Thoughts on what it means to be a mother seem peppered throughout this pamphlet. From discussing a child in relation to 'Raw leaves... all worryingly wild,' to how Unsworth is 'mud and gory splattered' but gathers up 'her offspring.' In these parts, the very real and difficult aspects of parenting seem to be emphasized. I also felt at points that some of it was a mother talking to her child, almost like a fable on life in poetry form, which gave Yield a tender thread. 
 
The form of writing and Unsworth's style also gave way to the examination of meaning and words. A big concern was focused on being misinterpreted, either intentionally using absurdity and humour, or misunderstood due to others’ interpretations. For example,
'I said it... but I did not say it well,' in relation to legislation, alluding to the mistakes that can be made by those taking your words in the wrong way.

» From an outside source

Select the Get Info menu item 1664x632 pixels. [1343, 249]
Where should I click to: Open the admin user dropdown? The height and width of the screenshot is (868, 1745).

Unsworth even offers a summary of herself in one poem: 'I am just a girl who says what she feels, who picks up indiscriminate after-objects on the beach, who still turns her head a touch too quickly if somebody calls her (a) name.' 
 
Amidst all the jarring and fantastic images, the art and nature, the comments on everyday life, one of my favourite lines is, 'Shine a line in every corner of my heart,' which was simple but I think a good reflection of these poems. Underneath and in-between all the words, even the absurd commentary, was a strong sense of heart binding it all together.